UNDP to Launch $1B Financing Initiative for African Startups, to Build Tech Hubs in Cairo and 7 Other Cities
UNDP, the United Nations Development Program Africa is set to launch Timbuktoo, a $1 billion initiative to mobilize and accelerate new African startups. The development was confirmed by the UNDP’s official Twitter handle @UNDP yesterday.
The organization which plans to mobilize $1 billion from public and private capital, will be devoted to the goal over the next ten years. The initiative was officially launched in Nigeria yesterday and will be launched in Accra on August 19th.
“#timbuktoo is on a mission to grow world-class startups to unlock opportunities in the #OneAfricanMarket,” a tweet from UNDP read in part.
The Chief Innovation Officer, UNDP Africa, Eleni Gabre-Medhin said this during the launching ceremony in Lagos yesterday. “We need to do things better. And that is what #timbuktoo is all about. It’s how we can actually support the innovation ecosystem in such a way that Africa grows from it.”
UNDP Africa to Launch Tech Hubs in 8 African Cities
Furthermore, UNDP Africa hinted that it is mobilizing private and public sector partners to establish eight Timbuktoo hubs across Africa’s leading startup ecosystems – Lagos, Nairobi, Cairo, Cape Town, Accra, Dakar, Kigali, and Casablanca – with operations set to begin in 2023.
Each hub, according to UNDP, will focus on a different priority sector, including Fintech, Agritech, Healthtech, Greentech, Creatives, Tradetech and Logistics, Smart Cities and Mobility, and Tourismtech, and will house a Venture Builder and a Venture Fund.
The massive undertaking’s structure includes a Parent Fund of catalytic grant capital, in collaboration with impact-minded catalytic partners, that would finance the network of Hubs as well as Head Quarters. According to the statement, the Parent Fund would also inject a minority stake in each of the commercially oriented Hub Venture Funds in the form of guarantees or first-loss capital.
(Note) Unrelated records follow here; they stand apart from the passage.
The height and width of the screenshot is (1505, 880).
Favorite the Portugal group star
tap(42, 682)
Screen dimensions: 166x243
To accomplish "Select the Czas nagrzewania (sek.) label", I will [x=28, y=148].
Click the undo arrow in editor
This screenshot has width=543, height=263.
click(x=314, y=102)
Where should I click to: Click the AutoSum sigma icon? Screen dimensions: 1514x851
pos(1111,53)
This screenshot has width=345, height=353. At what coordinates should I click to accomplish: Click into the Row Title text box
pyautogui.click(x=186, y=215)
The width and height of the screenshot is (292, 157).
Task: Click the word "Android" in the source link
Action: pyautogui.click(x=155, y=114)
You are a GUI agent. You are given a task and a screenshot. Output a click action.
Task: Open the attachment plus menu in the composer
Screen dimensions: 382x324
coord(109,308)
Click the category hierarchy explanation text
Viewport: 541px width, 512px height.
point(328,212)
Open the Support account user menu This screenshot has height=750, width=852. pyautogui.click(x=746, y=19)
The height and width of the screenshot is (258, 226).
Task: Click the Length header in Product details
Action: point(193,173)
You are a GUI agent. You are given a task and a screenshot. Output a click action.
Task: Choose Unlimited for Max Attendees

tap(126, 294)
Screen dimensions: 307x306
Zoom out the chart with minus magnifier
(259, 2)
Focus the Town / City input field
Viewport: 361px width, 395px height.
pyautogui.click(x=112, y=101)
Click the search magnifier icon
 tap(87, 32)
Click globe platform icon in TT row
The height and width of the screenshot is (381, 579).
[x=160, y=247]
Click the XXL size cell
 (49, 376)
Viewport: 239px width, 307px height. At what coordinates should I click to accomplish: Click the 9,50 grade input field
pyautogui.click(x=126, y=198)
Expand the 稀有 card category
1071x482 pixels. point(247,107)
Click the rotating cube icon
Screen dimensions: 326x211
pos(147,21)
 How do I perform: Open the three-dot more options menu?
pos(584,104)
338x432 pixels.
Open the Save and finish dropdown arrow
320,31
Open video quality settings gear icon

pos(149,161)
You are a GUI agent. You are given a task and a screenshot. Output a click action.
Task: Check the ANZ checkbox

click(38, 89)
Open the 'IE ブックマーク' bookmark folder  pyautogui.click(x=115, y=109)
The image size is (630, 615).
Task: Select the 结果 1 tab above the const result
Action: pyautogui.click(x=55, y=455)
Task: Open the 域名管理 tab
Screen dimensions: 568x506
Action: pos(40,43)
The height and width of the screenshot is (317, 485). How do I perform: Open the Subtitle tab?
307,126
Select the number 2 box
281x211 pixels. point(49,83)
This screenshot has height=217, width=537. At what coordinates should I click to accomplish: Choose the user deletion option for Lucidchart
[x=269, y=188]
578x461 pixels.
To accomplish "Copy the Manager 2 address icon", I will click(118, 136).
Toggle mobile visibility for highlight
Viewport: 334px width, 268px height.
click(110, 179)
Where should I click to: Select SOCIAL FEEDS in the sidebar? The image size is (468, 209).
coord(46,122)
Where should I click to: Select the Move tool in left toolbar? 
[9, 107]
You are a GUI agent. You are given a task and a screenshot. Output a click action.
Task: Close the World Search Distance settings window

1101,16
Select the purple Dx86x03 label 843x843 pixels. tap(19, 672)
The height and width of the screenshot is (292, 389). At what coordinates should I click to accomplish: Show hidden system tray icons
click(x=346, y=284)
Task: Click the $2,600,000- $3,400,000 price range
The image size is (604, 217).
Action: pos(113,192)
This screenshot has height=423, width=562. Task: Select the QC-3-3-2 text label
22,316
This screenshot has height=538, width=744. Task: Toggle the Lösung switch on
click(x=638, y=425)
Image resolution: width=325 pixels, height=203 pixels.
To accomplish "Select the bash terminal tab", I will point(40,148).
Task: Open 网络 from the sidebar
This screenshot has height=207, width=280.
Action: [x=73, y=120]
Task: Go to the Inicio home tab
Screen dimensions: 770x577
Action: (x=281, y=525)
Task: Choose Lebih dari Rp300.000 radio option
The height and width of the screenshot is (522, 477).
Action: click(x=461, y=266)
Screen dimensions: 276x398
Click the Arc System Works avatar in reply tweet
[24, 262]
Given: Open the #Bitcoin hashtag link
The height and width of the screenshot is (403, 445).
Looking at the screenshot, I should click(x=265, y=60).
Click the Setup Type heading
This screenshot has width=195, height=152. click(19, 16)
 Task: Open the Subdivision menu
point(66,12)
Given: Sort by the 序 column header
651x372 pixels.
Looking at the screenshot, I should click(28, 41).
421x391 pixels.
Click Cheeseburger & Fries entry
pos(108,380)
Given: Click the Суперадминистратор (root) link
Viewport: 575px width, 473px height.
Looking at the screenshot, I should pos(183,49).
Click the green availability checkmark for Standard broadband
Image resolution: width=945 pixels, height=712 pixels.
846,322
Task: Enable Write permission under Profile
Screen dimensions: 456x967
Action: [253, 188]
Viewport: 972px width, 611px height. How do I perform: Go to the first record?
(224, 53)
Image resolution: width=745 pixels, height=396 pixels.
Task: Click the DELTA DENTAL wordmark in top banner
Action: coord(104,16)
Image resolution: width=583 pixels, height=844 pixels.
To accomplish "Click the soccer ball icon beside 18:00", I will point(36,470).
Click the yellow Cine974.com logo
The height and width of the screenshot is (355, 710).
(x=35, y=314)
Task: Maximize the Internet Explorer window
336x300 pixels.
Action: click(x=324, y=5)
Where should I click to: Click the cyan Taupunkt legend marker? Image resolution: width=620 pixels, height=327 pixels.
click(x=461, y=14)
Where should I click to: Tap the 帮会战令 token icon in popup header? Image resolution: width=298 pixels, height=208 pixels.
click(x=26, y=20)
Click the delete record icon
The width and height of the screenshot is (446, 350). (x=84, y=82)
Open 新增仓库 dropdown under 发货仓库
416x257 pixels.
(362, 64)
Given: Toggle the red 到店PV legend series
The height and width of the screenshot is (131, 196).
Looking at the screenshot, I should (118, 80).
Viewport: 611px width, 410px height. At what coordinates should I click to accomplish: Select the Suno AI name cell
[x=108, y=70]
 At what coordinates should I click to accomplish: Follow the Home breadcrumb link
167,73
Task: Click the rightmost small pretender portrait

This initiative, which was launched by UNDP in 2021, aims to reach 18 countries by 2023. Timbuktoo will also encourage African students to innovate through the establishment of University Innovation Pods (UniPods) in ten African low-income countries (Benin, Chad, Guinea Conakry, Lesotho, Malawi, Mali, Rwanda, Sierra Leone, South Sudan, Togo, and Uganda) by the end of 2022.
It’s worth noting that the Timbuktoo initiative has moved quickly on several fronts since its inception. In addition to mobilizing resources and engaging host governments for the establishment of eight Timbuktoo pan-African Hubs in leading startup ecosystems, which are expected to be operational in 2023.